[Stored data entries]
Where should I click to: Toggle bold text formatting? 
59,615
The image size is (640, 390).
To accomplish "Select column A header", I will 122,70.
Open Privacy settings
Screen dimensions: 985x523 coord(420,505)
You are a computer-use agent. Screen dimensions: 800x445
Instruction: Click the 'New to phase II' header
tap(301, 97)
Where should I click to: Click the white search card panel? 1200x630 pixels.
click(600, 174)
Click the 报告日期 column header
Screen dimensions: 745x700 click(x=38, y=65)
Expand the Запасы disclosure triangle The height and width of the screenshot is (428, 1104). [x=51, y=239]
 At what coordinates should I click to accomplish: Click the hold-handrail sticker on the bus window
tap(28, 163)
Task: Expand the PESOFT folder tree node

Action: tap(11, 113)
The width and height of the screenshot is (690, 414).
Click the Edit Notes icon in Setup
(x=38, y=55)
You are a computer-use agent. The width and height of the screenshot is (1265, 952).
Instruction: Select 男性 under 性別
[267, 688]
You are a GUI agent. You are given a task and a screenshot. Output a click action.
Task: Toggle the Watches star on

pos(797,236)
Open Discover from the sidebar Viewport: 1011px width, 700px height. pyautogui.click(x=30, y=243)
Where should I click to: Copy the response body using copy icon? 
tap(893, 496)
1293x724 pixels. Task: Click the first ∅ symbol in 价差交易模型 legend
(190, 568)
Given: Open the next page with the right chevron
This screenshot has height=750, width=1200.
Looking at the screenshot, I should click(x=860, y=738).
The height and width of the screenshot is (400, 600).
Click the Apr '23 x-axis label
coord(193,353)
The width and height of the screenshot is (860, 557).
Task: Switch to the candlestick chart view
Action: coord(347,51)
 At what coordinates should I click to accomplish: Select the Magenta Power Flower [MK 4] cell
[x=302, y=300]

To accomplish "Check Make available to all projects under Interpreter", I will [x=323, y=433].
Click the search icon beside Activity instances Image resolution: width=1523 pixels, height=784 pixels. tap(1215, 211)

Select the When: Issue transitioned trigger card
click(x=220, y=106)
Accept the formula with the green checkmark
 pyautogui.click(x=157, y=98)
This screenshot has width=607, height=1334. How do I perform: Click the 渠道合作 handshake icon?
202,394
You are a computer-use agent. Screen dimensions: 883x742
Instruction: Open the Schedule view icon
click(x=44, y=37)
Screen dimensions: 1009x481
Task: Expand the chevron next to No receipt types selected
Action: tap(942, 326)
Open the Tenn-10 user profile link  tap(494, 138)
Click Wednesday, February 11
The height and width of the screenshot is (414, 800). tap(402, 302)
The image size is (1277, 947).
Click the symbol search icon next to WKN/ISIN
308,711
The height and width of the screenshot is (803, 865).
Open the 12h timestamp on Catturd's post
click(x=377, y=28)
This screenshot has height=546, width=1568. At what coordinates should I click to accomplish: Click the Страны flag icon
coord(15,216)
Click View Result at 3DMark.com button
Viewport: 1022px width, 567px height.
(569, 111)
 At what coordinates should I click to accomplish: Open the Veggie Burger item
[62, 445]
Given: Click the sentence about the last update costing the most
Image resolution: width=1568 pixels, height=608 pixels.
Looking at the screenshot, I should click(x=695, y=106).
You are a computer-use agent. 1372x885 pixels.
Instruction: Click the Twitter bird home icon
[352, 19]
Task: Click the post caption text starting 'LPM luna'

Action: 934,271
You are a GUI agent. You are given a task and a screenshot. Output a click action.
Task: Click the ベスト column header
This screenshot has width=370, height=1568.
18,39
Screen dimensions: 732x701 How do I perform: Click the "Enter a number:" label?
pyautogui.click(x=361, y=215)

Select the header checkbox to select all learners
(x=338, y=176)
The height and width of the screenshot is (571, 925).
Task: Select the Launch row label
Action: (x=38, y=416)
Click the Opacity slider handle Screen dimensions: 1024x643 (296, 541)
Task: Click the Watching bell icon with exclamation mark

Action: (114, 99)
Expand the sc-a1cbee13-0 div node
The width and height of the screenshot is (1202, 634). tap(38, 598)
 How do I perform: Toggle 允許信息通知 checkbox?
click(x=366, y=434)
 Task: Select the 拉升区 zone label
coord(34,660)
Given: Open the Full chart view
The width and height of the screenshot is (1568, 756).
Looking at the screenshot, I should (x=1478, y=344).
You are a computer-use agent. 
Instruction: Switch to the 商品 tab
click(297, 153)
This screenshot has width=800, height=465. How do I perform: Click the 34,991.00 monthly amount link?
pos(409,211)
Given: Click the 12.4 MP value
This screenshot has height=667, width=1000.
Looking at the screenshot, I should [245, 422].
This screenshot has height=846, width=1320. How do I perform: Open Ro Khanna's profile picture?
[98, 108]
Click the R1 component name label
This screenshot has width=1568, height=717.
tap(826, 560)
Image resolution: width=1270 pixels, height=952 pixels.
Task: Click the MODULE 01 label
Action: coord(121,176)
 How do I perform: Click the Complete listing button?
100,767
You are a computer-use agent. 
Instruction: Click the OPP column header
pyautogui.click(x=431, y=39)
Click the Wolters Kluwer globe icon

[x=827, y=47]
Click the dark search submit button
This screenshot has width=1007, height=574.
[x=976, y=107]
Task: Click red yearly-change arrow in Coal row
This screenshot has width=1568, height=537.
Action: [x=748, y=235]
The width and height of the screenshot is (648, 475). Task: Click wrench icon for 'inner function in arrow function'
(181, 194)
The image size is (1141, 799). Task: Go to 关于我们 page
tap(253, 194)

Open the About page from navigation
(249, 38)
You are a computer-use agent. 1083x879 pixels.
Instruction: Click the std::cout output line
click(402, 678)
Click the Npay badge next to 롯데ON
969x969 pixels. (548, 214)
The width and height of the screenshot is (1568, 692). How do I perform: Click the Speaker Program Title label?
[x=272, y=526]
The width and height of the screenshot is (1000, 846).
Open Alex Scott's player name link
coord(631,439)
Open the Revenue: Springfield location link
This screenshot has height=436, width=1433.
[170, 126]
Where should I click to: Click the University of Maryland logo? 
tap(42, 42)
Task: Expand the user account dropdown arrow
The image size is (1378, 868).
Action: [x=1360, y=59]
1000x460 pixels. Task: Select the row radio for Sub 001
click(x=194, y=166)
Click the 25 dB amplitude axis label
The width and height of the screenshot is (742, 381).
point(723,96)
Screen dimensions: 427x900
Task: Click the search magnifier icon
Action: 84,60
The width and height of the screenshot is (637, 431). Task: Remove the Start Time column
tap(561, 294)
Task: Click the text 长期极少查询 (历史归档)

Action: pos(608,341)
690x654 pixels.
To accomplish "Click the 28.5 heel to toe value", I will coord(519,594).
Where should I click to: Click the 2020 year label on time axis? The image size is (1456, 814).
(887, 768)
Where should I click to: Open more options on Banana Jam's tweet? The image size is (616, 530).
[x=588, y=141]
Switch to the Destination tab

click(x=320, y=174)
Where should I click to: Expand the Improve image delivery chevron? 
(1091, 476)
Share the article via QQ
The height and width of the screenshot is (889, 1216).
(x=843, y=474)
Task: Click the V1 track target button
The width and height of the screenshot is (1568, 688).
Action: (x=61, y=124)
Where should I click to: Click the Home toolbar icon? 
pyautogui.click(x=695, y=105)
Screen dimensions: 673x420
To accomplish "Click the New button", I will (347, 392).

_TASK INSTRUCTIONS_:
Wherever a line of the records above contains the string "value", copy that line out.

_RESPONSE TO THIS TASK_:
Given: Click the 12.4 MP value
To accomplish "Click the 28.5 heel to toe value", I will coord(519,594).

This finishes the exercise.